ObjectiveTo understand the latest research progress in the treatment of advanced gastric cancer (AGC) and explore the optimal treatment strategy. Method The latest literature on the treatment of AGC was retrieved and reviewed. Results For patients with AGC, chemotherapy, radiotherapy, targeted therapy, immunotherapy, palliative therapy, nutritional support, and traditional Chinese medicine therapy were currently adopted in clinic, the combination of them were used usually. Some patients obtained good therapeutic effects by new chemotherapy drugs and antibody conjugated drugs.

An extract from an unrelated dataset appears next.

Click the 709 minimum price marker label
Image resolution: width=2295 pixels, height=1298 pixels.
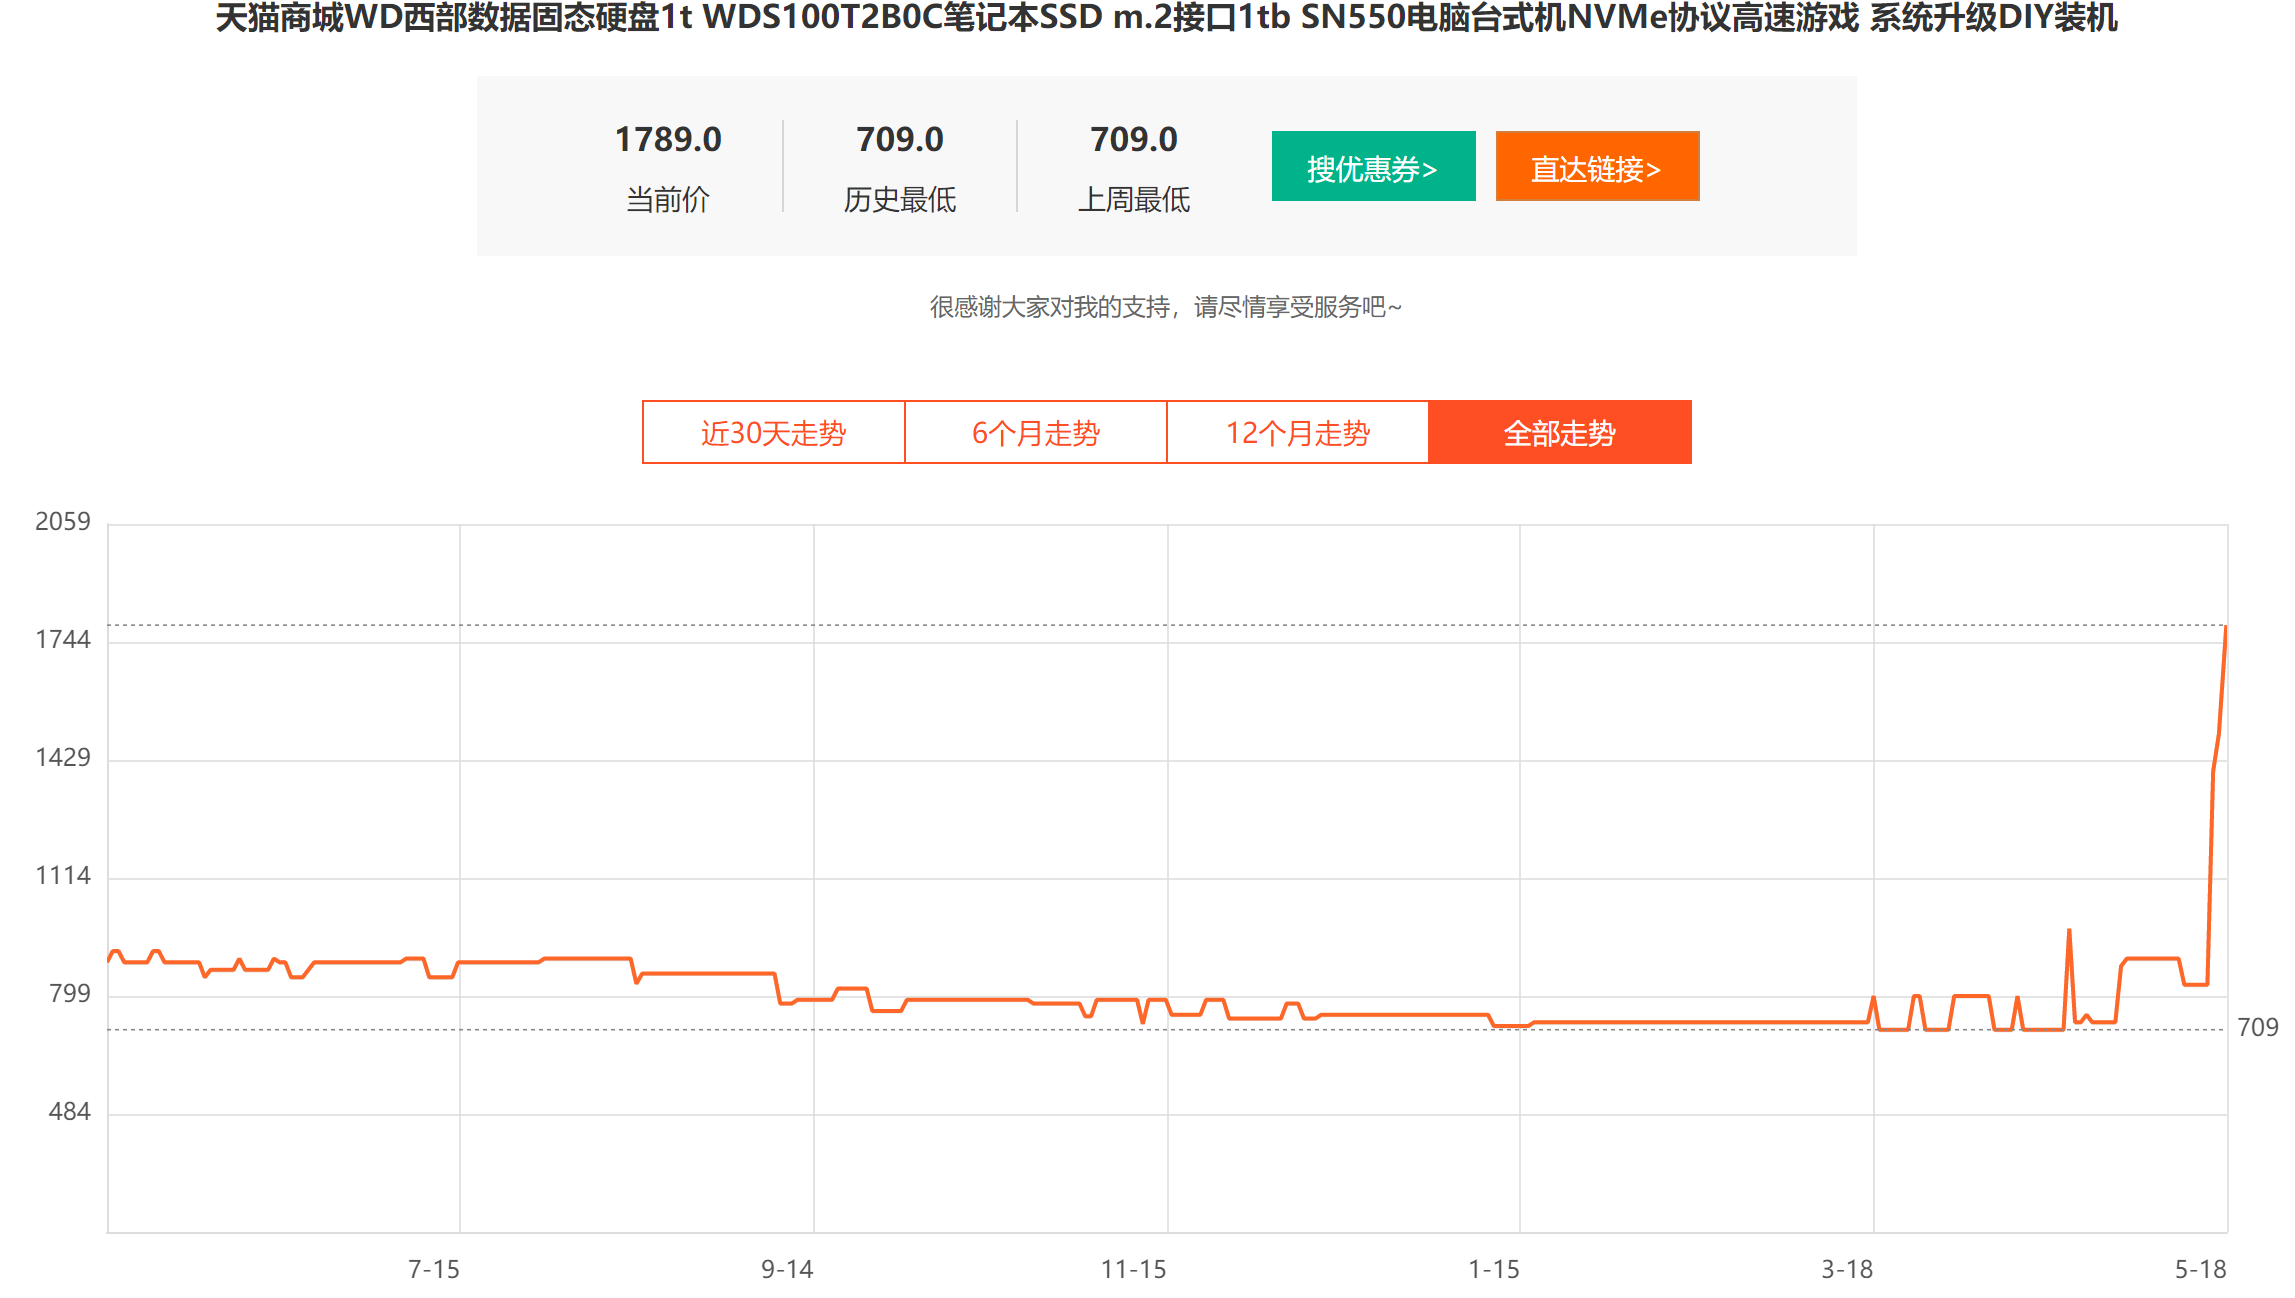[2257, 1027]
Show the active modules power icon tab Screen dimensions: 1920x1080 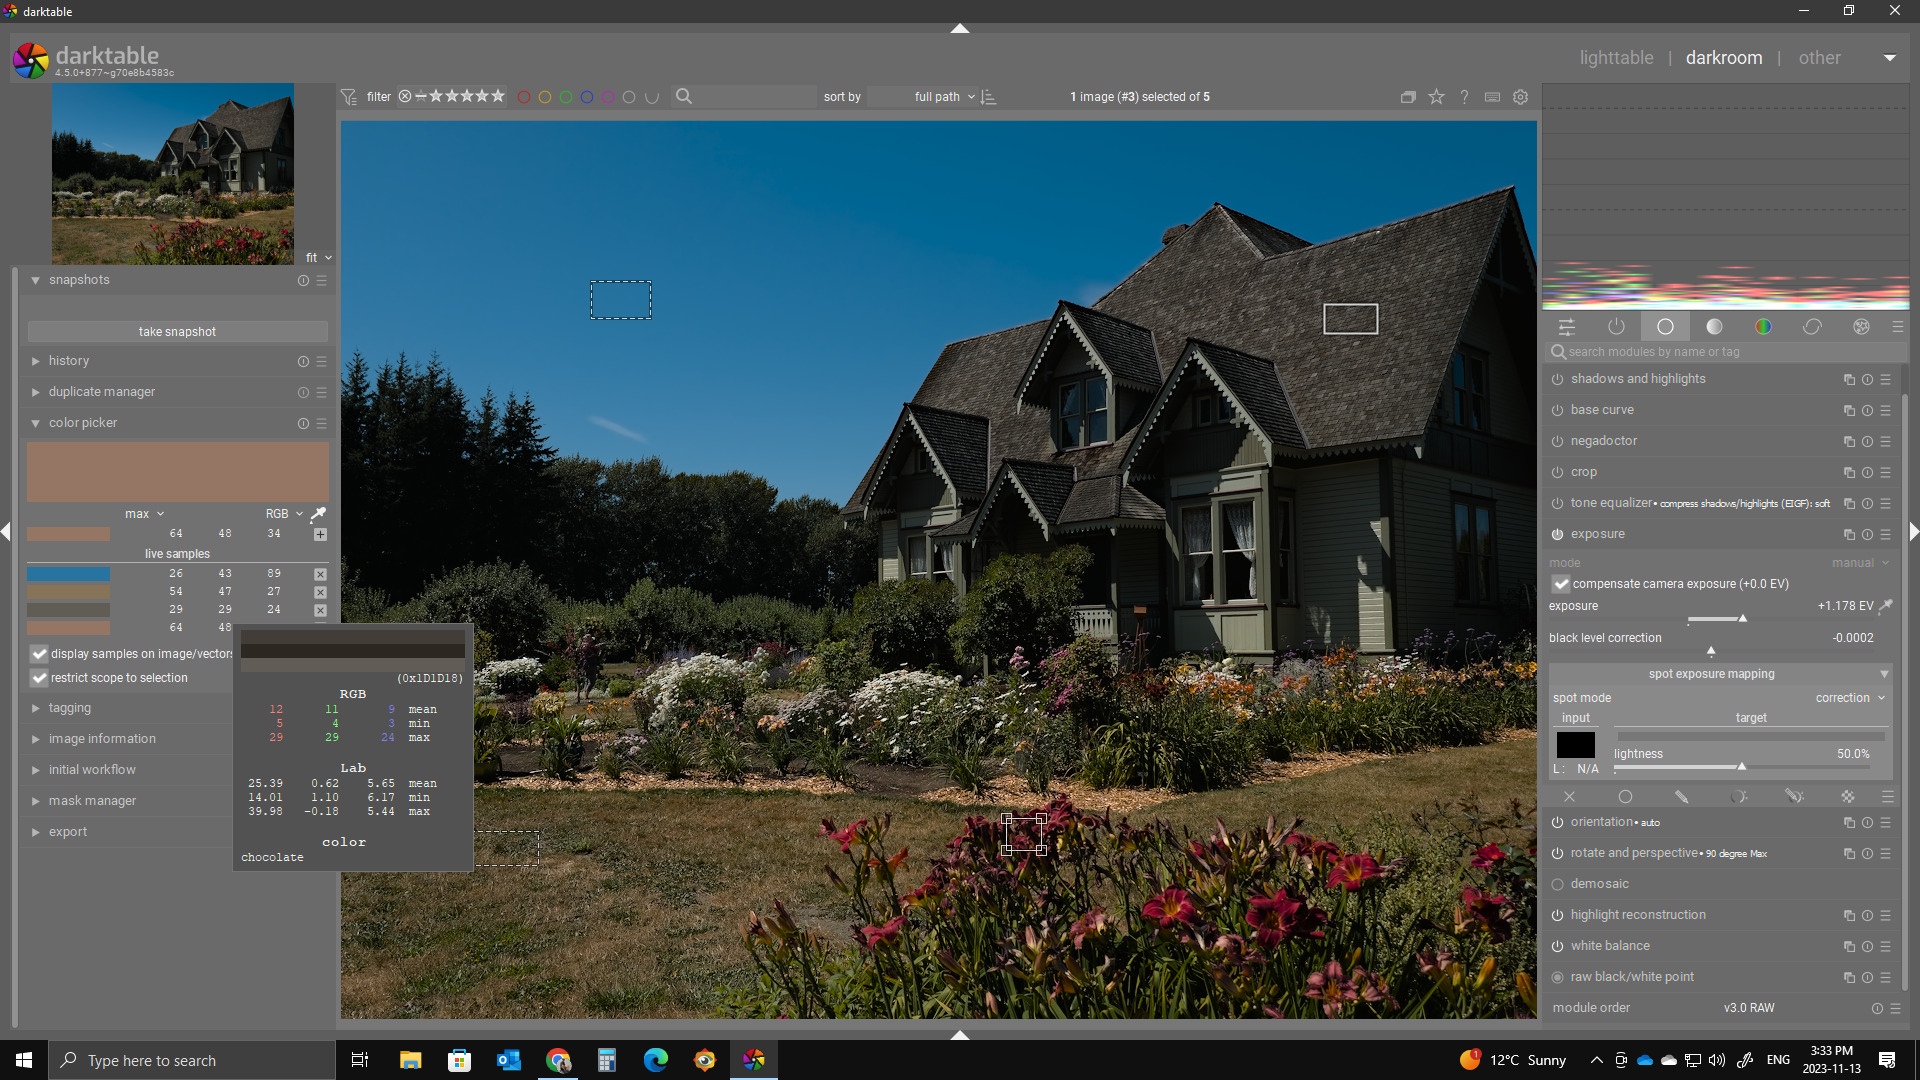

In the era of first-line immunotherapy or targeted therapy, first-line immunotherapy alone, immunotherapy in combination with chemotherapy, double immunotherapy, and immunotherapy combined with anti-angiogenesis targeted drugs for AGC had represented some survival benefits. ConclusionsThe research, development, and widespread application of new anti-tumor drugs have continuously expanded the treatment methods for AGC. The development of tumor molecular biology provides an opportunity for the treatment of AGC, and the precise diagnosis and treatment pattern guided by molecular typing is gradually maturing. However, the treatment of AGC is still facing challenges. In the era of precision medicine, facing the higher heterogeneity of gastric cancer, the dilemma of precise treatment of drugs for AGC, and the research and development of new anti-tumor drugs, the optimal treatment mode of AGC still needs more clinical exploration. It is necessary to comprehensively consider various aspects such as the patient’s physical condition, previous treatment status, and drug accessibility.